Information
This case study showcases the expertise of ProCogia’s Senior Data Analytics Consultant, Jens Sommerfeld, in optimizing ETL processes and improving Redshift cluster efficiency for the world’s largest retailer.
The Challenge
As the retailer’s operations expanded, so did the size and complexity of its data processes. The time required to run queries and weekly scheduled ETL reports continued to increase to the point where queries for the Weekly Business Review could not be delivered on time. Additionally, ad-hoc reports took longer to execute and, most of the time, would time out without producing any results.
Technical Implementation
Identify all daily and weekly jobs and remove unnecessary queries. For other files review the queries and optimize SQL syntax.
Run a query to identify all automated daily/weekly jobs by run time, final status, who created the job, who updated the job last.
Reach out to all data job owners and have them review if the job is still needed to run every day/week.
Identify employees that are no longer in the org and reach out to the team to identify if the scheduled jobs are still needed.
De-schedule all unneeded jobs.
Review all active queries for improvement opportunities.
Check if Metric jobs can be linked to the same job and remove duplicates.
Reach out to Job owners with improvements and review best practices to avoid further cluster slowdown.

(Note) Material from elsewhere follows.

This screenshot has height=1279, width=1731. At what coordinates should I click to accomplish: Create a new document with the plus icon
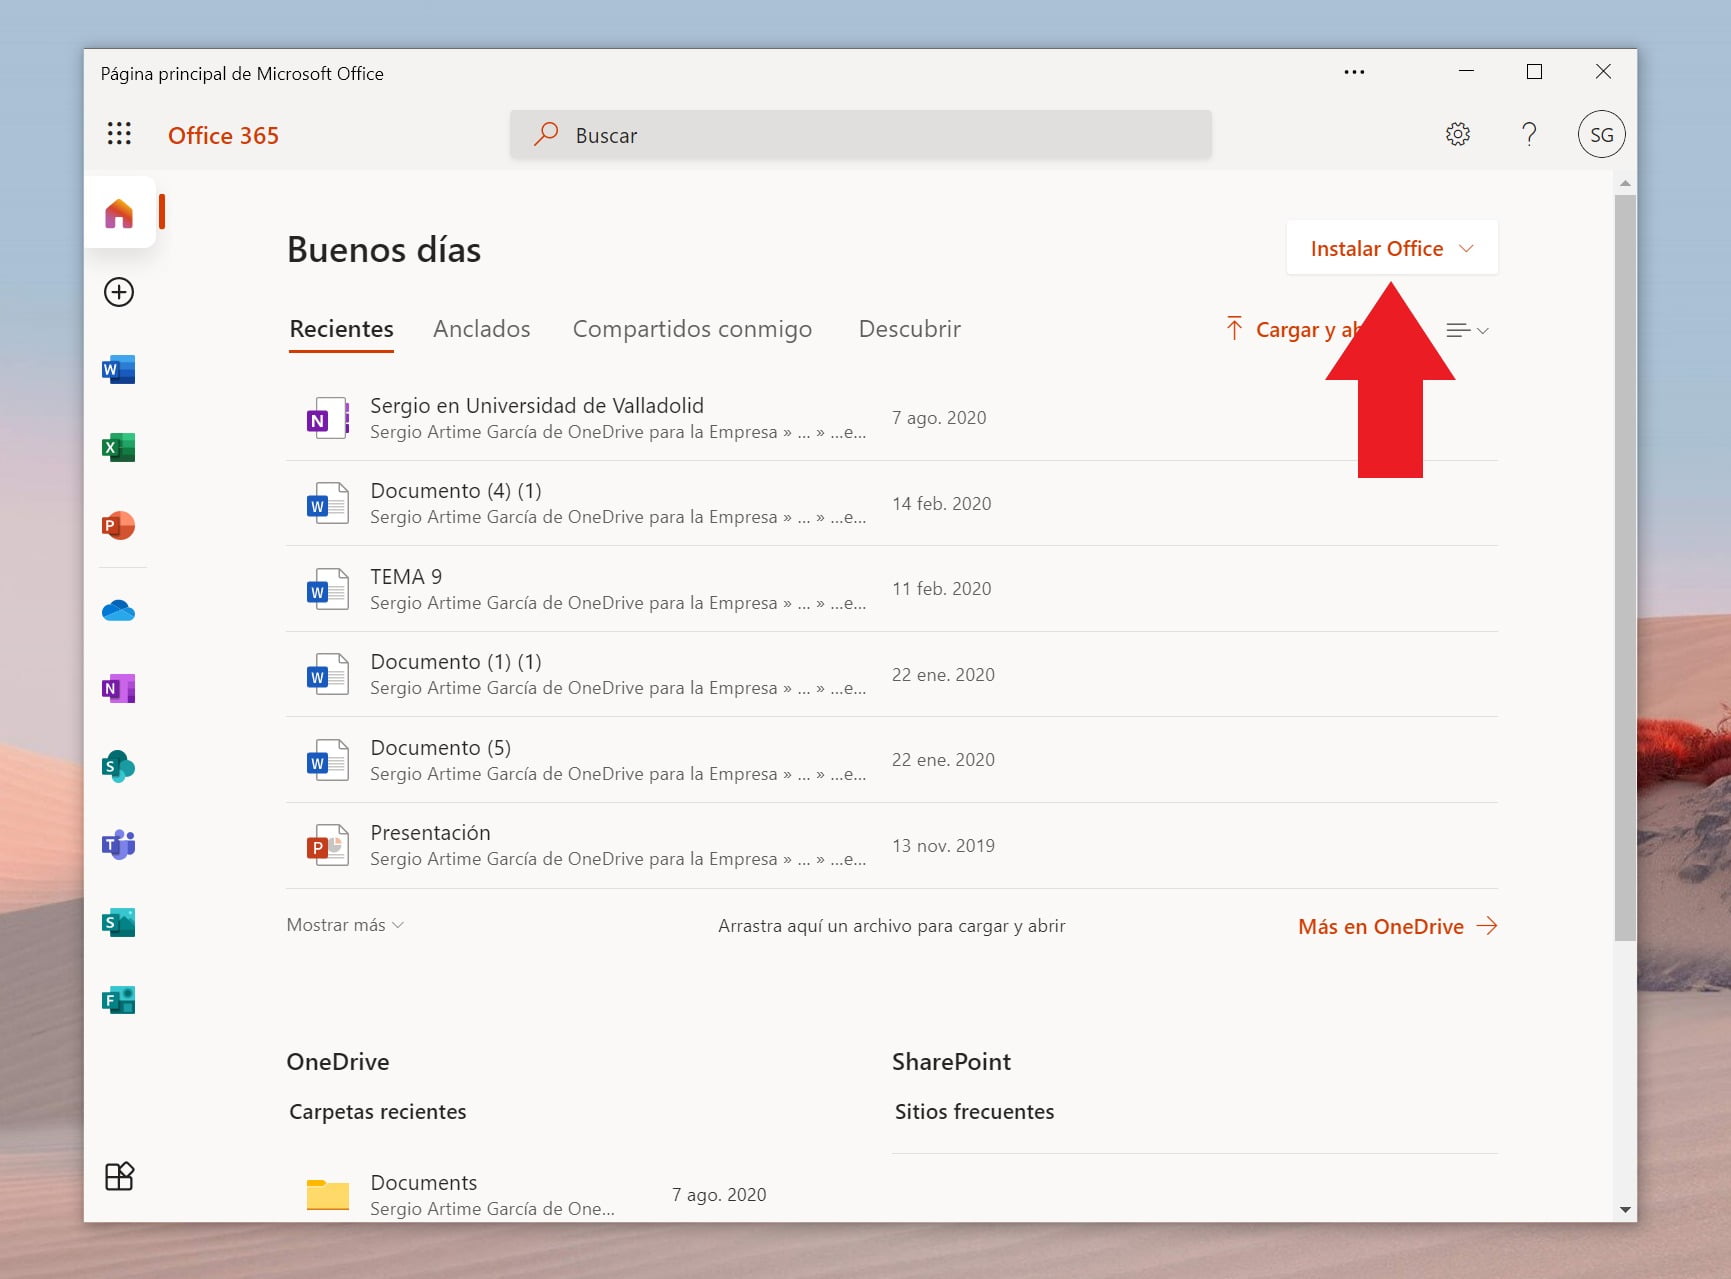point(119,292)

Immediately, 20% of all daily and weekly running jobs were de-scheduled, either due to employees leaving the organization or the jobs no longer being needed.

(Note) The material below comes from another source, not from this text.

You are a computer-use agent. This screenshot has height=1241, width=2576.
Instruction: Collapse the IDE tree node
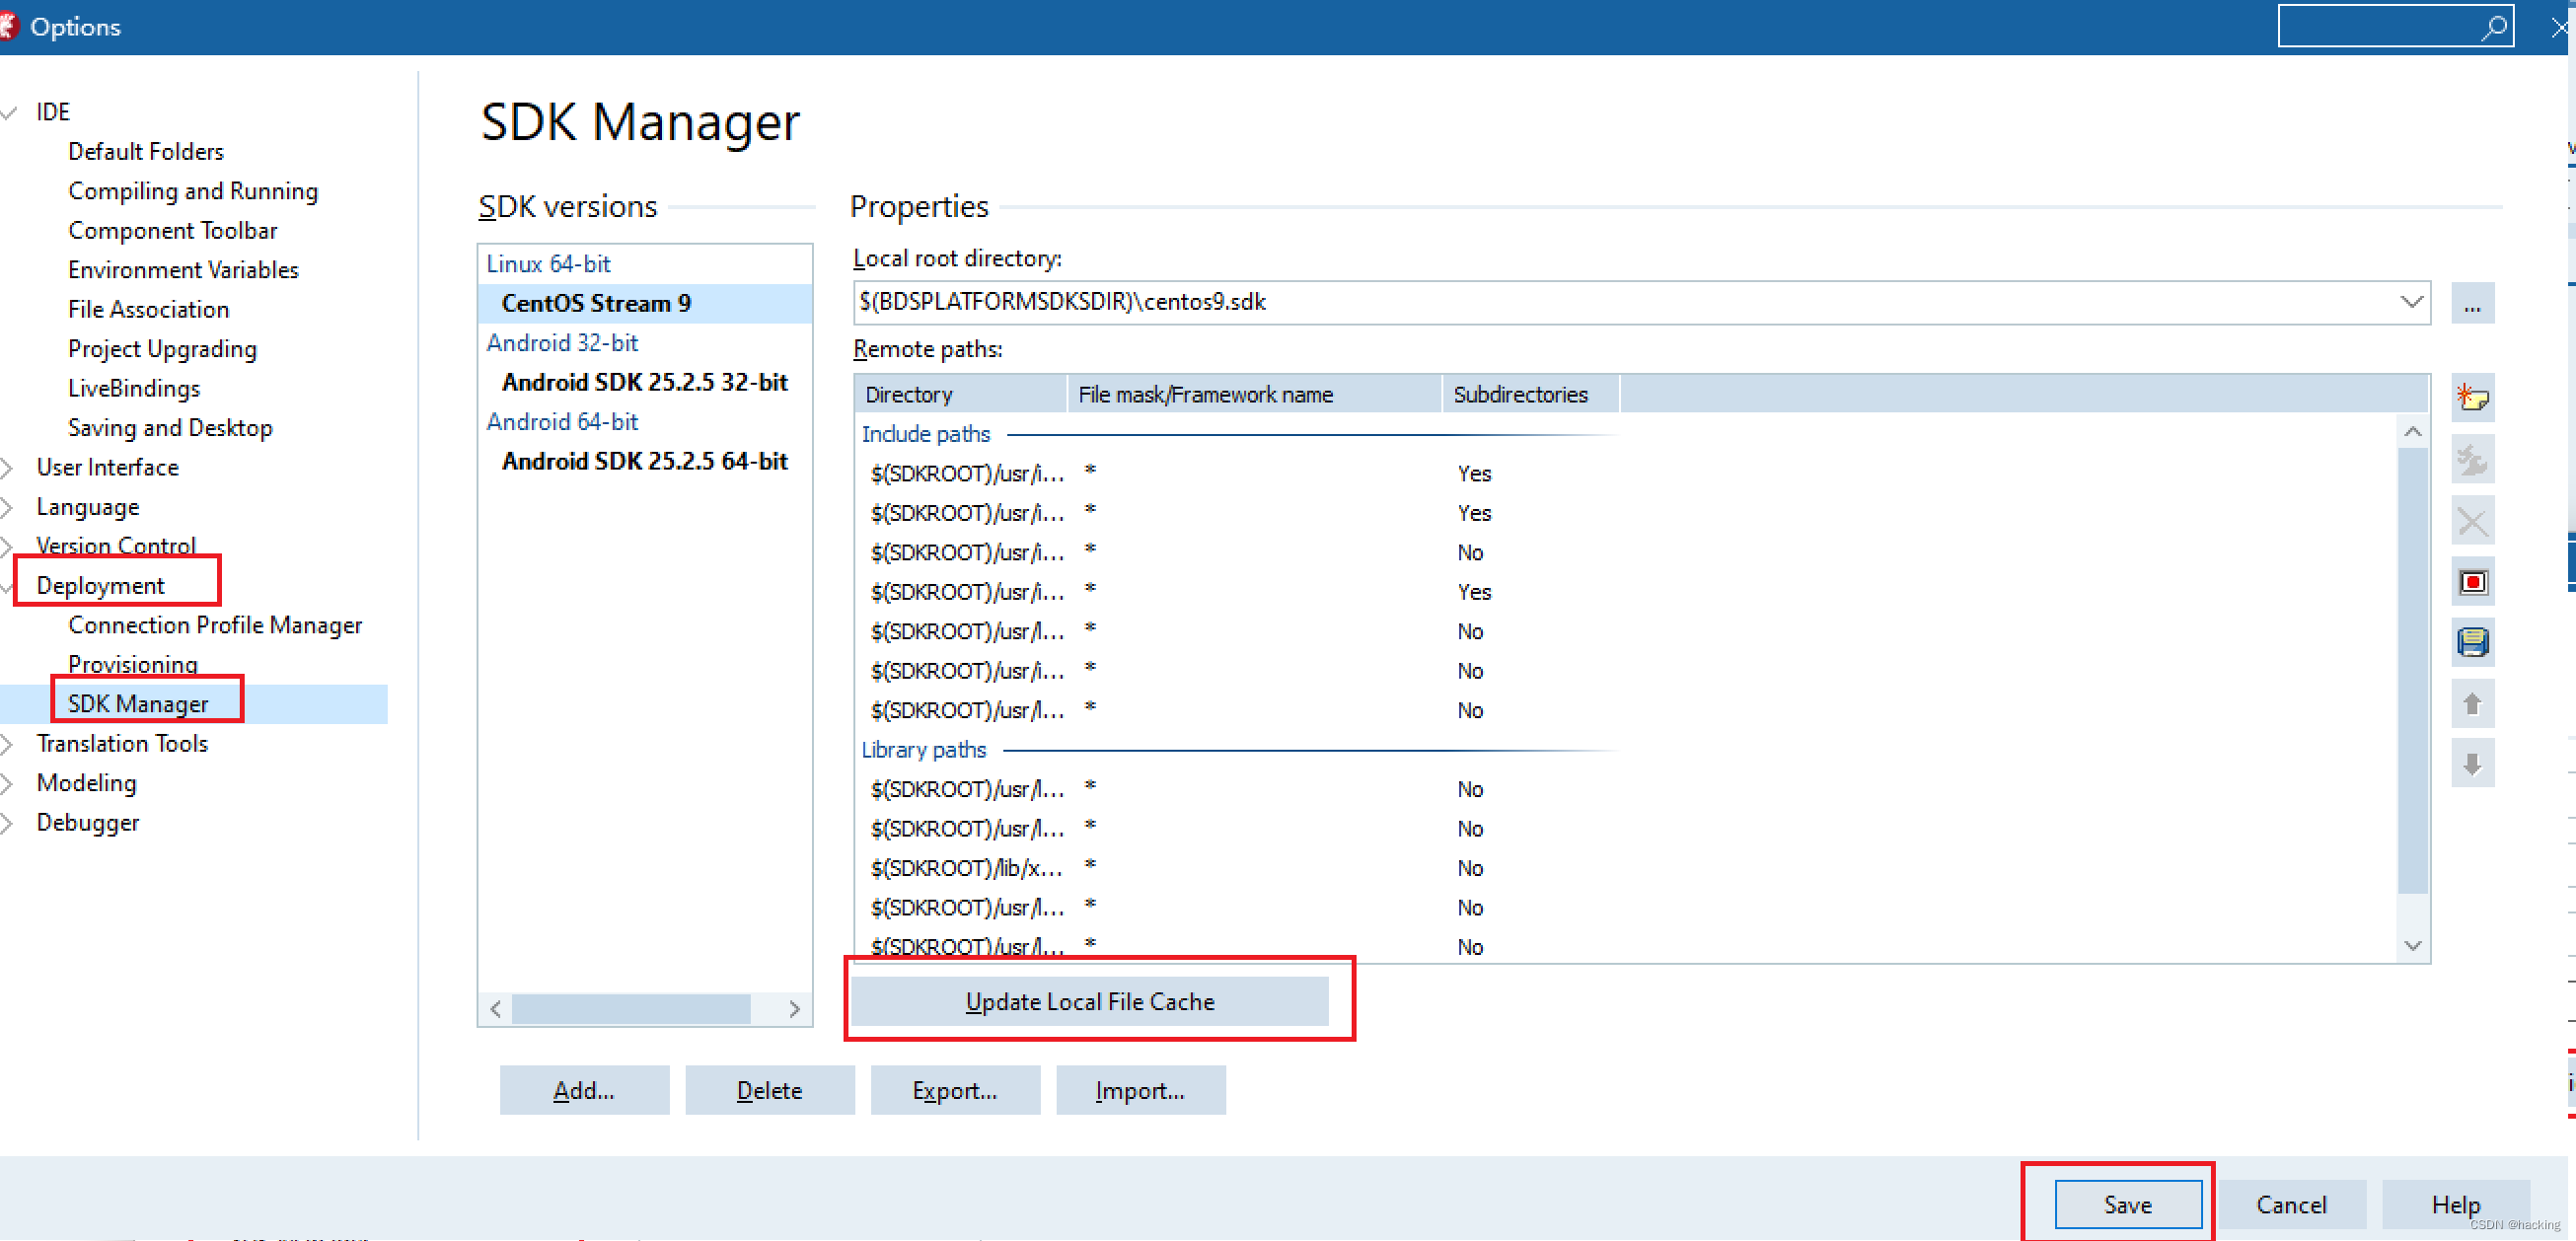click(10, 112)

A focus on the highest runtime jobs revealed several created by SQL beginners. Obvious syntax issues were addressed, and additional questions, such as those related to reporting time frames, were clarified with the creators. These improvements reduced the average runtime for these jobs from 60 minutes to an average of 5 minutes.
For weekly business reviews, several repeating queries were consolidated into one main query, and the rest were de-scheduled. A single job can be tied to several metric jobs, the benefit the query only has to be run once and the results can be shared across metric jobs.
For other queries, Junior Business Analysts were guided on best practices to improve queries, like temp tables, review of joins and creation of static table, etc.
Results
The overall weekly run time was reduced by 80% for the cluster. Also sharing best practices improved the speed to run ad-hoc queries. This procedure was repeated every 3 months to keep run times down to a minimum.